- **PROBLEM TO WORK ON**
Please report every line in the material below where the word "Enable" is found.

#### INPUT FOR THIS TASK

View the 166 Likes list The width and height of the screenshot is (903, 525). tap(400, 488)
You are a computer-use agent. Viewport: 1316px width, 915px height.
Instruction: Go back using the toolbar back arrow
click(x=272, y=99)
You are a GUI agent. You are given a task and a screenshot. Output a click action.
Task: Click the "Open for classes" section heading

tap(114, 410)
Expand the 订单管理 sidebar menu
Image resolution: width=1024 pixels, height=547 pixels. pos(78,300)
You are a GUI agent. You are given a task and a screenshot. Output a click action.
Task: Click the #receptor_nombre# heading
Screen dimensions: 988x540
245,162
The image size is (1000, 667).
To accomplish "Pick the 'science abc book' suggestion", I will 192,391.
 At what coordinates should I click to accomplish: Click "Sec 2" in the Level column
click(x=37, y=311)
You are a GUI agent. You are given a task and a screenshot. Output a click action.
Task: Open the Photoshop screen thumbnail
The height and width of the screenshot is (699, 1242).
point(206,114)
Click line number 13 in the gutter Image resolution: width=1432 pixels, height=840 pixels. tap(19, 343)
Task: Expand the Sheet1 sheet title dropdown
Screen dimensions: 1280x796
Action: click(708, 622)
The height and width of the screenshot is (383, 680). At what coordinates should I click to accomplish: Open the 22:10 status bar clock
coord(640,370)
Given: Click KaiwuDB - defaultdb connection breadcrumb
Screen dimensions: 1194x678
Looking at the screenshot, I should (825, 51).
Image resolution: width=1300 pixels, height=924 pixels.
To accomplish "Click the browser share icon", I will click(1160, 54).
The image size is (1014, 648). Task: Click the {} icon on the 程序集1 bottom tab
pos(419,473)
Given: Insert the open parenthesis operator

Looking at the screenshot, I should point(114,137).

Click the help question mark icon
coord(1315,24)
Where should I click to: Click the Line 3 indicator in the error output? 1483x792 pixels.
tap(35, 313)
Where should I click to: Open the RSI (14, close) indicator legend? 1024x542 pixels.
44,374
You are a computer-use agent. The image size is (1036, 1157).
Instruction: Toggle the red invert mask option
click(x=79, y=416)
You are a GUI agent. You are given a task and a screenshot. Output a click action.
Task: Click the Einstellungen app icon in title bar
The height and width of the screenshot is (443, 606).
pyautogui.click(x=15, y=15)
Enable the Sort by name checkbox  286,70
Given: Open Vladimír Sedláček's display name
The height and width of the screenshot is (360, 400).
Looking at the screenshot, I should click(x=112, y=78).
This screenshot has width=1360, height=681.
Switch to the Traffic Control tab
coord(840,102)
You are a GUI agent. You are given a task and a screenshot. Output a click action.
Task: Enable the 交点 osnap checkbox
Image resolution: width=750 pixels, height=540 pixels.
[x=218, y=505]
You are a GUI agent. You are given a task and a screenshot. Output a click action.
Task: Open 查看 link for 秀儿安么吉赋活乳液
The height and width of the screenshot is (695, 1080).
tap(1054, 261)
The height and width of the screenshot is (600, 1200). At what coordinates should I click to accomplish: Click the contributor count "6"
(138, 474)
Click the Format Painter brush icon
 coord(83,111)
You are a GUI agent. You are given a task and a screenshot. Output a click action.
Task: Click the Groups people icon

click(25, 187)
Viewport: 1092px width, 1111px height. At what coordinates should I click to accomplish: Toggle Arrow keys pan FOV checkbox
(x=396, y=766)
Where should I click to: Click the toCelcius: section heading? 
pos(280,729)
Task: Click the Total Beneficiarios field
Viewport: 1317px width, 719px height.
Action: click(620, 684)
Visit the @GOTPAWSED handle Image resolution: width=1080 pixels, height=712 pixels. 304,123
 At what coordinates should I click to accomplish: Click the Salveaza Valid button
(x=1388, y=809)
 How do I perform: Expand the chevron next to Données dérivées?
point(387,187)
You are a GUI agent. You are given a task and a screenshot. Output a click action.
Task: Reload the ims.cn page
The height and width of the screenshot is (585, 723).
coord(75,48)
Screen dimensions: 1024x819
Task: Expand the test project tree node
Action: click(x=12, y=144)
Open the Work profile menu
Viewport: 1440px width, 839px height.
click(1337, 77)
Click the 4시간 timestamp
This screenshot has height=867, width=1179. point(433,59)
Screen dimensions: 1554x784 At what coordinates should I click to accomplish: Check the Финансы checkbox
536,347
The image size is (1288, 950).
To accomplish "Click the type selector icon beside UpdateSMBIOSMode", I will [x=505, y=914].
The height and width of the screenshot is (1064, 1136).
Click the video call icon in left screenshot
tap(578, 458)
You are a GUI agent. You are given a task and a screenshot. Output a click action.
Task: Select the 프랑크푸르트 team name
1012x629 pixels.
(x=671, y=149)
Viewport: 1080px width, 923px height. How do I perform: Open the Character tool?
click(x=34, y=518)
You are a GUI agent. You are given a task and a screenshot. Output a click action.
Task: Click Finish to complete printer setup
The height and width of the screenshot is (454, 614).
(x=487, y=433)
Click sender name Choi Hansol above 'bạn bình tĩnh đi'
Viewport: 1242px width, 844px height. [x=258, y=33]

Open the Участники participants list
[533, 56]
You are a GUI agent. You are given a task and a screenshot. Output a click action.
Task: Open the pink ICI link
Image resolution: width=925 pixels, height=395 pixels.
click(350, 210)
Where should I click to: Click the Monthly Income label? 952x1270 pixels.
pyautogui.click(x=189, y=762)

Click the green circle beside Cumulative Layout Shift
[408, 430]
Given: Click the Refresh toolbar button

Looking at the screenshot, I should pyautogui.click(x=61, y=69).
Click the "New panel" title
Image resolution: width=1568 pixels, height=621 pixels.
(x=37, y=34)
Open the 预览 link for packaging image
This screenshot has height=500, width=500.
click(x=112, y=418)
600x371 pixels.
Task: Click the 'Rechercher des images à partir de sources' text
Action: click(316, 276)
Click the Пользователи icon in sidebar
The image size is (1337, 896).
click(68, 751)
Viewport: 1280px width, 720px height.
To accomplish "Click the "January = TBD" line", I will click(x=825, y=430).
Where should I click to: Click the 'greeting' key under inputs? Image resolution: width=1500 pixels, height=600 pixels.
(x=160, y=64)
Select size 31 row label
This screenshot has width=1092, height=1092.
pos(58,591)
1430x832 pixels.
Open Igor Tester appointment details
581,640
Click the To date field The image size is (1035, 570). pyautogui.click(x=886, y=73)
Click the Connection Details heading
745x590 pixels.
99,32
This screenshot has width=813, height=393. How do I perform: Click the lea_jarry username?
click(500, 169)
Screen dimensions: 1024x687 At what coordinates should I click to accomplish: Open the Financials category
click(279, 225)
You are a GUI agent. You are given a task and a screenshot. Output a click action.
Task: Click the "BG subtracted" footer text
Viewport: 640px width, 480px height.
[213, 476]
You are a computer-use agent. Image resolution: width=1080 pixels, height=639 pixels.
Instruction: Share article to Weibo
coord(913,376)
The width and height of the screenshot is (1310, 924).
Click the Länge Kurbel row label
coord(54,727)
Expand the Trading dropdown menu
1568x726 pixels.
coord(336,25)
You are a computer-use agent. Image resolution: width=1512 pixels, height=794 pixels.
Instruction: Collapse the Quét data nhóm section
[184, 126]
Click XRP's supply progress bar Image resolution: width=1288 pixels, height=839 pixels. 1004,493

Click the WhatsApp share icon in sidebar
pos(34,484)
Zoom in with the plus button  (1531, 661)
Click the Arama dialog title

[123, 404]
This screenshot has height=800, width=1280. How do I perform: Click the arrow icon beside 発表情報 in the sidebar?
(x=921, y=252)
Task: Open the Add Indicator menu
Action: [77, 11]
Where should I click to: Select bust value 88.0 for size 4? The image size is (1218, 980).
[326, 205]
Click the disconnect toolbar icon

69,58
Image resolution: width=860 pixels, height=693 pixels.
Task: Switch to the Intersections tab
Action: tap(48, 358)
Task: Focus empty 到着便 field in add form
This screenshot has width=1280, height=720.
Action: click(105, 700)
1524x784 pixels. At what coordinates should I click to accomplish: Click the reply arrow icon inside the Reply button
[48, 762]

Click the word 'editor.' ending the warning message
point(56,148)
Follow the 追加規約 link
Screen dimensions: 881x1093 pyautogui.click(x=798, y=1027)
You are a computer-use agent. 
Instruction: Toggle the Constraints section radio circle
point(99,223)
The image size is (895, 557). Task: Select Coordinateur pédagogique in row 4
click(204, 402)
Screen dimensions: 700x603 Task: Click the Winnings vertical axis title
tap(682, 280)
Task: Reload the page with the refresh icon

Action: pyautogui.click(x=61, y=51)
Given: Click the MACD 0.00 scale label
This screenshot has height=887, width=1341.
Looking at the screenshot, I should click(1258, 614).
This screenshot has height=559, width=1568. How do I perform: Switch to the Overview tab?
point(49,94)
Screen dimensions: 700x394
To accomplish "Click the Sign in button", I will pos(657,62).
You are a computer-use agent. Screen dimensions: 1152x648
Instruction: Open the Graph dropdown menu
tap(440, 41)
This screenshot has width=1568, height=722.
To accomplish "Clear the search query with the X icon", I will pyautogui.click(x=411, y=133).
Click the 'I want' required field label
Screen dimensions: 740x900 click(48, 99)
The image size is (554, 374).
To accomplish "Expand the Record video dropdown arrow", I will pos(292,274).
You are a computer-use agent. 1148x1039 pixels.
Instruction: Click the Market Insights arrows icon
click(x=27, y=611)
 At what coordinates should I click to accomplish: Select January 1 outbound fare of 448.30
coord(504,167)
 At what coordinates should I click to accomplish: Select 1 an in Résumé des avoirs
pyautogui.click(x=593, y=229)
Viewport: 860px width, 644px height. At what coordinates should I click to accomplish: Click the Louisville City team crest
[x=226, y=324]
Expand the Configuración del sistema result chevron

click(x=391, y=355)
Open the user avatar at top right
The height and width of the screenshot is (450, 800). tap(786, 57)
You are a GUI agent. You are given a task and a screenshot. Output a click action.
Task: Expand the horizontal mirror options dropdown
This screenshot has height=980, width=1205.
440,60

########

- **RESULT OF THIS EXERCISE**
Enable the Sort by name checkbox  286,70
Task: Enable the 交点 osnap checkbox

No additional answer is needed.